AI Navigate

Large Language Models Reproduce Racial Stereotypes When Used for Text Annotation

arXiv cs.CL / 3/17/2026

📰 NewsIdeas & Deep AnalysisModels & Research

Key Points

  • A large-scale evaluation of 19 LLMs across two experiments with more than 4 million annotation judgments shows that automated text annotation systematically reflects racial stereotypes, even when annotating neutral text.
  • In the names-based experiment spanning 39 tasks, texts with Black-associated names were rated as more aggressive and more gossipy by the majority of models, while Asian names were perceived as more intelligent but less confident and less sociable.
  • In the dialect experiment, the same sentence written in African American Vernacular English was judged significantly less professional, less indicative of an educated speaker, more toxic, and more angry by nearly all models.
  • The findings imply that using LLMs as automated annotators can embed socially patterned biases into datasets and measurements underpinning research, governance, and decision-making, with fine-tuning sometimes overcorrecting in hireability for minority-named applicants.

Abstract

Large language models (LLMs) are increasingly used for automated text annotation in tasks ranging from academic research to content moderation and hiring.
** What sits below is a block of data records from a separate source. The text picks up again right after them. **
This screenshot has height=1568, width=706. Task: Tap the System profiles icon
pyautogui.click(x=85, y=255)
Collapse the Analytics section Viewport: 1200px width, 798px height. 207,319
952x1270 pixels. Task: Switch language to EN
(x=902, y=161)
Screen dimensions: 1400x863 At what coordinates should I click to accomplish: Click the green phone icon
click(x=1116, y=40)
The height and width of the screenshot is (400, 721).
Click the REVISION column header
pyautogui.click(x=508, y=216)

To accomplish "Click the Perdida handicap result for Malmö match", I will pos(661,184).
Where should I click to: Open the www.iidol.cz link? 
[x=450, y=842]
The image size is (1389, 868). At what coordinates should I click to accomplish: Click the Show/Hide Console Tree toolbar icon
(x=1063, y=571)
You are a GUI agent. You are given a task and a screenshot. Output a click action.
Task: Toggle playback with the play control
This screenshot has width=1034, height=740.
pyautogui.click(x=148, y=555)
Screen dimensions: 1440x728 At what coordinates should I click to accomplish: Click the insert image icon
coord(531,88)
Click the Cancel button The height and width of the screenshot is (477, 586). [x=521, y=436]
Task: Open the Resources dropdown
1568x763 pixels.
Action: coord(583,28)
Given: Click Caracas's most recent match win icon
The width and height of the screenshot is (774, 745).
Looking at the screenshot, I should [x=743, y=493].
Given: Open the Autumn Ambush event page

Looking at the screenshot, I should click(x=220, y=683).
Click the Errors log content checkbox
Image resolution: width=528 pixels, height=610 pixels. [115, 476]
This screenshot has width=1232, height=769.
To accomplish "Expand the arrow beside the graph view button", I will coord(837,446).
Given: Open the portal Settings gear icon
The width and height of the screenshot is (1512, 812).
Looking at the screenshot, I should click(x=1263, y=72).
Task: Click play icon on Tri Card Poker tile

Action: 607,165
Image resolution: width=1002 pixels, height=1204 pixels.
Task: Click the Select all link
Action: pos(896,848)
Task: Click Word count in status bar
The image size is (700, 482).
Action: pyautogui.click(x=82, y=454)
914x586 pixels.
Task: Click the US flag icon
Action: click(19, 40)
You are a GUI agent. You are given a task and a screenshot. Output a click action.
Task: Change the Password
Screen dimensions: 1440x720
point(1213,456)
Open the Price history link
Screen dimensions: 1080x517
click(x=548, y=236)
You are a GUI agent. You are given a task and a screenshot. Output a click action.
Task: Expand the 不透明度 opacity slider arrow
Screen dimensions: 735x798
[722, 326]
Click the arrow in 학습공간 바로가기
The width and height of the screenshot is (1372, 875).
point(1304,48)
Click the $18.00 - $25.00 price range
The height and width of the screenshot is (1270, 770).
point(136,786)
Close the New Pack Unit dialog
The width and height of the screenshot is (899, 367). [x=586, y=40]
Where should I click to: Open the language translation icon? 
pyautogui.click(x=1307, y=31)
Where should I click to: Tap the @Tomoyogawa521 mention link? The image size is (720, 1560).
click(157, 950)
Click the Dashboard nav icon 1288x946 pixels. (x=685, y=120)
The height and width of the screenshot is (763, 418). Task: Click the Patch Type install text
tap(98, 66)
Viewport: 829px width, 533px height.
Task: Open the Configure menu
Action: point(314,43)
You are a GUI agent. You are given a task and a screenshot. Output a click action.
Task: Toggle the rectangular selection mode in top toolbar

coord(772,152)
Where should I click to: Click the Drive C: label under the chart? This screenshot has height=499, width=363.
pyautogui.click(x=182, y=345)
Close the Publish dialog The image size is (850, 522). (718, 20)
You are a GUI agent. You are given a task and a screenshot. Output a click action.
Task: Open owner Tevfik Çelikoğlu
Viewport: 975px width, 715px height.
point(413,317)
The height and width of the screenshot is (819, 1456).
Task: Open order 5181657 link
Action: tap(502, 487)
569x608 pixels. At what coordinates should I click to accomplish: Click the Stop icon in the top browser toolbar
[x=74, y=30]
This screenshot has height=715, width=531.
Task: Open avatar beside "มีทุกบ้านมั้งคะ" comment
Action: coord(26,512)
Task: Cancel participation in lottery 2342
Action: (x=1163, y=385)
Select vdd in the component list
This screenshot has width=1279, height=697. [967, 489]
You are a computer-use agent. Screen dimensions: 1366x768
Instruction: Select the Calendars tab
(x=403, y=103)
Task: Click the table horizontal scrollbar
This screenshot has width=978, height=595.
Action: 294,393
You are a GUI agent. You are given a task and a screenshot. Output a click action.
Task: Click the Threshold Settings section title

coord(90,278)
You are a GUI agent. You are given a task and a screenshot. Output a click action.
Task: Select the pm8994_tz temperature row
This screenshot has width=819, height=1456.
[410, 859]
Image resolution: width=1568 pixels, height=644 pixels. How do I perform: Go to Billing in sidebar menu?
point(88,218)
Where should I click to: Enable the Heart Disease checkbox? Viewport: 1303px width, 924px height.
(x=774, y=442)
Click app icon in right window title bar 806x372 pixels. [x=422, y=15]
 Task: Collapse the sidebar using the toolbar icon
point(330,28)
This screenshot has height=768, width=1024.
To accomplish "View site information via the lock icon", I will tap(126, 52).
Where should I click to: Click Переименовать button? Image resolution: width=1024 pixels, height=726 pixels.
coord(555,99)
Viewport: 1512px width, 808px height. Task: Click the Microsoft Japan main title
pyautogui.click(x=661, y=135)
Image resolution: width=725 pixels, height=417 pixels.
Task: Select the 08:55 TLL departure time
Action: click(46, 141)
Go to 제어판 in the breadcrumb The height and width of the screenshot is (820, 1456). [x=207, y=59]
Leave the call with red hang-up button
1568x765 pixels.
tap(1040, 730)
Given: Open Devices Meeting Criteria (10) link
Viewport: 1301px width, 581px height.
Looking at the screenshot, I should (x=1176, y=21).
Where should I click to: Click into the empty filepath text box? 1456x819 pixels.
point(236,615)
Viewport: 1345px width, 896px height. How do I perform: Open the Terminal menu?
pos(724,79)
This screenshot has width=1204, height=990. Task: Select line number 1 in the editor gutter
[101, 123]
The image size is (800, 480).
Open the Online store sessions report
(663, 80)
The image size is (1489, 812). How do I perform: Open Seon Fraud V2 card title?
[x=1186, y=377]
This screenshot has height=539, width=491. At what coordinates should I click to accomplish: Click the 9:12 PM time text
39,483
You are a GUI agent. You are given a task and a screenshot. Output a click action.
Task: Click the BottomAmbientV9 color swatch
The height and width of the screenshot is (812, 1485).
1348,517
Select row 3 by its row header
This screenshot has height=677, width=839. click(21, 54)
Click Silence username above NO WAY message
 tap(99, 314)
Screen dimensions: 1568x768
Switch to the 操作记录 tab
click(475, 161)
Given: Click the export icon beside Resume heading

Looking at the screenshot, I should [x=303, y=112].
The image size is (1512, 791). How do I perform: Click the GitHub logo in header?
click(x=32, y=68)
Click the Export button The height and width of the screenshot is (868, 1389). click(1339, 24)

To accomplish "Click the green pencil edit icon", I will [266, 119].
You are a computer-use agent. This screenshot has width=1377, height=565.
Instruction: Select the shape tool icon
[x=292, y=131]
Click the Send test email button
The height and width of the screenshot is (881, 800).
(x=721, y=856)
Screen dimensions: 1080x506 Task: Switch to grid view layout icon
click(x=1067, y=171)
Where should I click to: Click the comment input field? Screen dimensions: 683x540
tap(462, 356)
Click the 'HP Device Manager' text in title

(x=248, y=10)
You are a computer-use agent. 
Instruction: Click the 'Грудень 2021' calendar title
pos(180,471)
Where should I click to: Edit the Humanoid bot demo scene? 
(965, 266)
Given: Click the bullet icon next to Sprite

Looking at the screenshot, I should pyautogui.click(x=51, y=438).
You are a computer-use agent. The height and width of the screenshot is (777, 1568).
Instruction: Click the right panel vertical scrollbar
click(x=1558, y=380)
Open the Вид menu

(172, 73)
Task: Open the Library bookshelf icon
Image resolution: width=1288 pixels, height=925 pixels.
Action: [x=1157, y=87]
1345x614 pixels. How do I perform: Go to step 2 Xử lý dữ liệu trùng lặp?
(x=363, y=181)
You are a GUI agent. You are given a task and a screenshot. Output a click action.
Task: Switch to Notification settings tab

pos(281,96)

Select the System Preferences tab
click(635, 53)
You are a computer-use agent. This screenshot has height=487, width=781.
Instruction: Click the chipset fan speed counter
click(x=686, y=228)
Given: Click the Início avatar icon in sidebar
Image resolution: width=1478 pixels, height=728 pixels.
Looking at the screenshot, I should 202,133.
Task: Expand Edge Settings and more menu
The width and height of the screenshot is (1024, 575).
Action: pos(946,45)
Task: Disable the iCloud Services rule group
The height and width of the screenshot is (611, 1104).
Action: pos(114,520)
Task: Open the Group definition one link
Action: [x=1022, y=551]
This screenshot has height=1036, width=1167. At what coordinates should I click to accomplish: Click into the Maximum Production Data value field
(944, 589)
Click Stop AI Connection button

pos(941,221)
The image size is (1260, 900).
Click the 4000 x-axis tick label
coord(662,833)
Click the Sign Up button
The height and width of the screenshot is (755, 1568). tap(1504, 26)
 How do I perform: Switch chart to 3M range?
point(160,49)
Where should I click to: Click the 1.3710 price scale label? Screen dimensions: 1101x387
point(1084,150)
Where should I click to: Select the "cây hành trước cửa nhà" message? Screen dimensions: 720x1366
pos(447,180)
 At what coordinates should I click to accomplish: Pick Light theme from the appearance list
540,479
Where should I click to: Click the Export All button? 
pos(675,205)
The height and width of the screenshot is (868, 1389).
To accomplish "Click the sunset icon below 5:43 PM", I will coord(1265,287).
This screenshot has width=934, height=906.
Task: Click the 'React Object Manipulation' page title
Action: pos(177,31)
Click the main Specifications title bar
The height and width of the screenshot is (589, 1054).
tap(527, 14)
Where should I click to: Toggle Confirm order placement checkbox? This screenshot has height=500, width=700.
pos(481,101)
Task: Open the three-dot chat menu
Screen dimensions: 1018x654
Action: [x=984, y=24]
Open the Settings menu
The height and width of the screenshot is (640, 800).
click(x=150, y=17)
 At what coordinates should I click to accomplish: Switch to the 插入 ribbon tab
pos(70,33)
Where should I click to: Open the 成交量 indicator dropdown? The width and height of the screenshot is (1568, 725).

Across 19 LLMs and two experiments totaling more than 4 million annotation judgments, we show that subtle identity cues embedded in text systematically bias annotation outcomes in ways that mirror racial stereotypes. In a names-based experiment spanning 39 annotation tasks, texts containing names associated with Black individuals are rated as more aggressive by 18 of 19 models and more gossipy by 18 of 19. Asian names produce a bamboo-ceiling profile: 17 of 19 models rate individuals as more intelligent, while 18 of 19 rate them as less confident and less sociable. Arab names elicit cognitive elevation alongside interpersonal devaluation, and all four minority groups are consistently rated as less self-disciplined. In a matched dialect experiment, the same sentence is judged significantly less professional (all 19 models, mean gap -0.774), less indicative of an educated speaker (-0.688), more toxic (18/19), and more angry (19/19) when written in African American Vernacular English rather than Standard American English. A notable exception occurs for name-based hireability, where fine-tuning appears to overcorrect, systematically favoring minority-named applicants. These findings suggest that using LLMs as automated annotators can embed socially patterned biases directly into the datasets and measurements that increasingly underpin research, governance, and decision-making.